El año 2025 cerró con una baja en la faena de vacunos en Argentina, alcanzando alrededor de 13,6 millones de cabezas, lo que representa una caída interanual de 2,5%. Aunque el número de animales enviados al matadero disminuyó, se esperaba que la retención del stock marcara un punto de inflexión después de los años de dificultades climáticas.

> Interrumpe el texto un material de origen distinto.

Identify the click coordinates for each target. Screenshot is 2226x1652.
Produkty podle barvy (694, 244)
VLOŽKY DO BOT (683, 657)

Un estudio del mercado ganadero muestra que, con un stock total de unos 51,6 millones de cabezas, la tasa de extracción se mantuvo cercana a niveles de equilibrio, pero aún sin lograr un verdadero crecimiento sostenible del rodeo. En este contexto, mantener o mejorar la producción sin expandir el número de animales está en el centro de las discusiones del sector.

Países como Estados Unidos y Australia logran mejores resultados por animal faenado gracias a tasas más altas de procreo y a animales con mayor peso y eficiencia en conversión de alimentos, algo que Argentina intenta replicar con cambios en los sistemas de recría y engorde. En 2025 se observó un incremento en el peso promedio de las reses faenadas, lo que ayudó a sostener la producción total de carne en más de 3,1 millones de toneladas a pesar de la menor cantidad de cabezas.

Además, la integración entre campos y corrales —combinando pastoreo con terminación a corral— y la mejora en la recría de terneros ofrecen una vía para incrementar la producción por cabeza sin sacrificar el stock nacional. Si estos ajustes productivos continúan consolidándose, el sector ganadero podría avanzar hacia una mayor oferta de carne incluso con un número estable de animales.